If the link does not or cannot post google industrial shelving steel
http://www.globalindustrial.com/g/storage/shelving/boltless/high-boltless-steel-shelving-wood-deck


----------



## rodcuda (Jul 25, 2012)

I was looking at this at Sam's Club. Would still need to lay down wood, but should hold all the weight I want.


----------



## DBlauj (Apr 17, 2012)

You could probably build a stronger shelf for $150 although I know some people would rather spend then money and skip the labor. I wouldn't mind trying one of those shelving units from Sam's Club. Would definitely give it a cleaner look.


----------



## rodcuda (Jul 25, 2012)

I have been debating on building one, but when you add in your time and effort it is not that much savings.


----------



## driftwoodhunter (Jul 1, 2011)

AaronT said:


> It does make a difference. I know this because I recently added a plywood layer to the subfloor in my master bath to make it sturdier for porcelain tile. There is a right way and a wrong way. The right way is to lay it with the face grain perpendicular to the joists. The grade of the plywood also matters. The better the grade, the stronger it will be.
> 
> Although, I was mixed up in my first statement. The grain should run the length of the shelf.

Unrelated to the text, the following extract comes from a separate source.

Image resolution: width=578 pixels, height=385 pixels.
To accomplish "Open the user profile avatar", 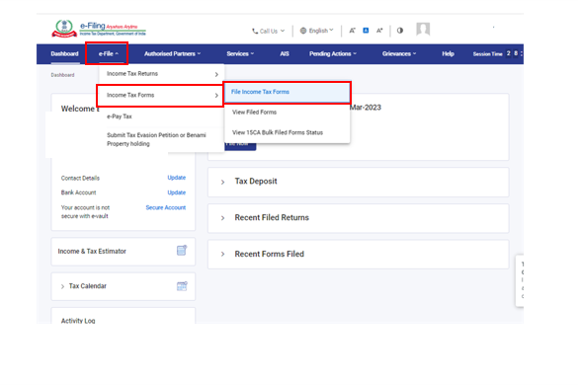I will point(423,29).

I am in the process of laying 1/2" ply over my existing subfloor to strengthen it (I live in a mobile home). I didn't know this - thanks!


----------



## Razorworm (Jul 24, 2011)

rodcuda said:


> I was looking at this at Sam's Club. Would still need to lay down wood, but should hold all the weight I want.
> 
> View attachment 65802
> 
> ...


Once again, You will have some deflection in the shelves without some type of center bracing.


----------



## Razorworm (Jul 24, 2011)

driftwoodhunter said:


> I am in the process of laying 1/2" ply over my existing subfloor to strengthen it (I live in a mobile home). I didn't know this - thanks!

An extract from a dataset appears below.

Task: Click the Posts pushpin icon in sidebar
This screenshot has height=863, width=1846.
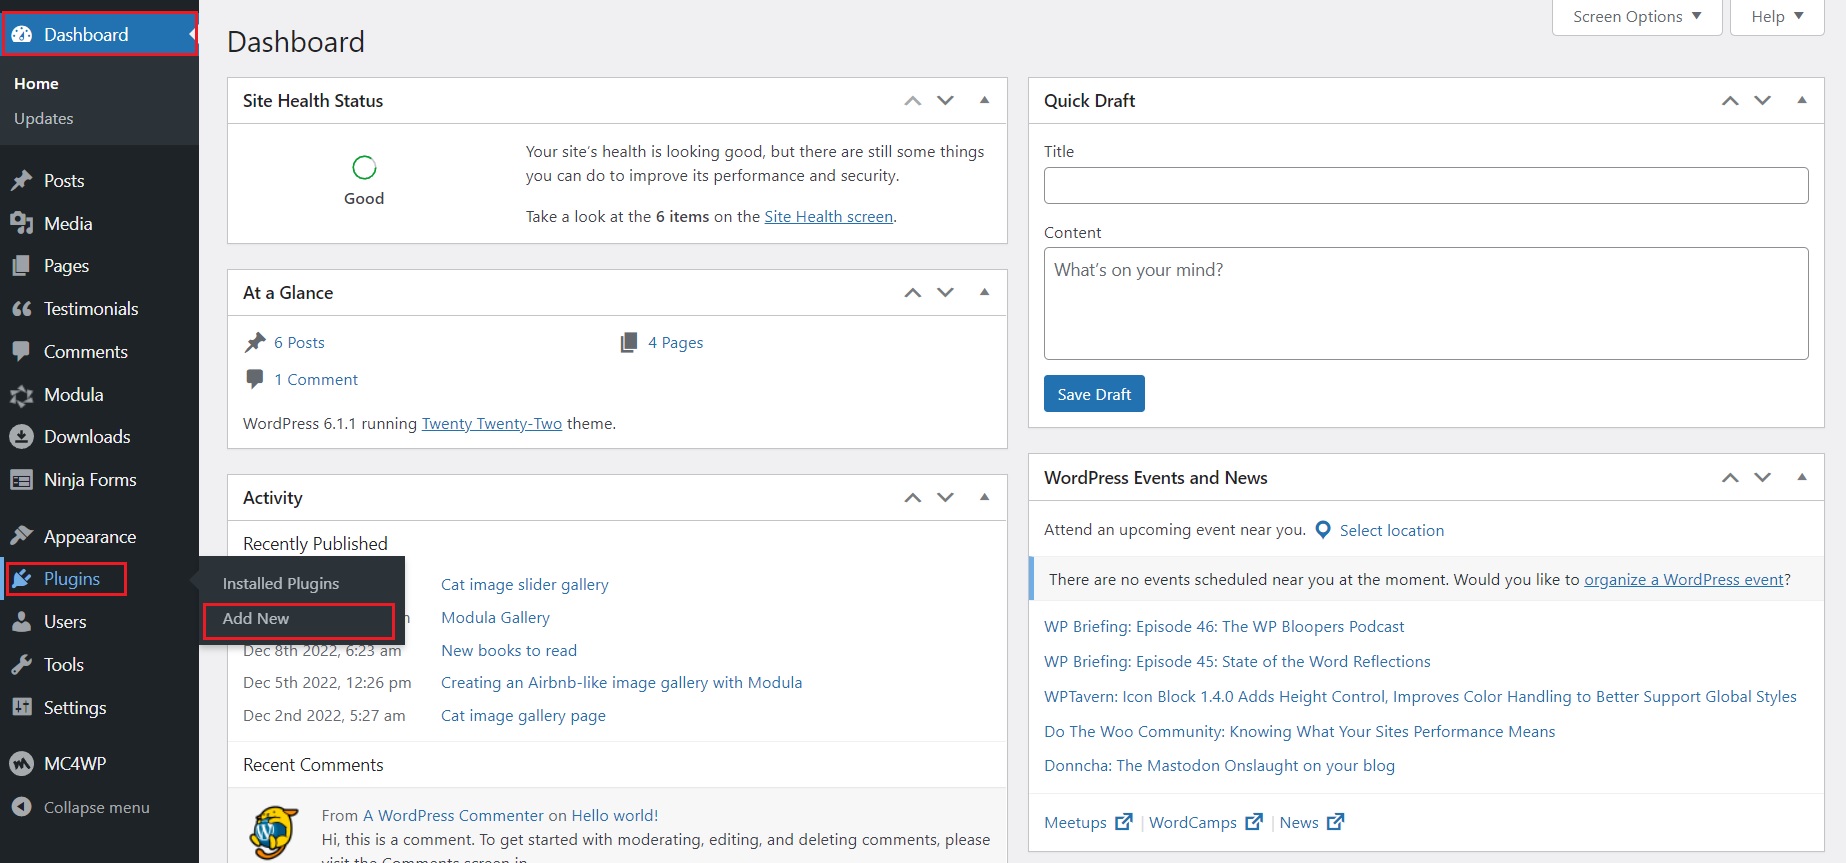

Is it too late to go with 3/4 ply?


----------



## rodcuda (Jul 25, 2012)

Razorworm said:


> Once again, You will have some deflection in the shelves without some type of center bracing.


I was thinking of bracing it in the center as I would definately have it loaded up.


----------



## SBPyro (Dec 15, 2009)

Sethjohnson30 said:


> Here's mine I only have one(full) 10g on it ATM but I put 500lbs of sand bags on it to test it and it held fine. I recommend putting wood boards down though. Just because everyone else told me to do I did.
> 
> The chrome ones are about half the price for some reason, but of you want black the best deal I found was eBay and you can get pretty much any height,depth and width you want


I picked up 12+ of those from work when we moved for $34 with various size shelves


----------



## rodcuda (Jul 25, 2012)

SBPyro said:


> I picked up 12+ of those from work when we moved for $34 with various size shelves


Can't beat that deal!!


----------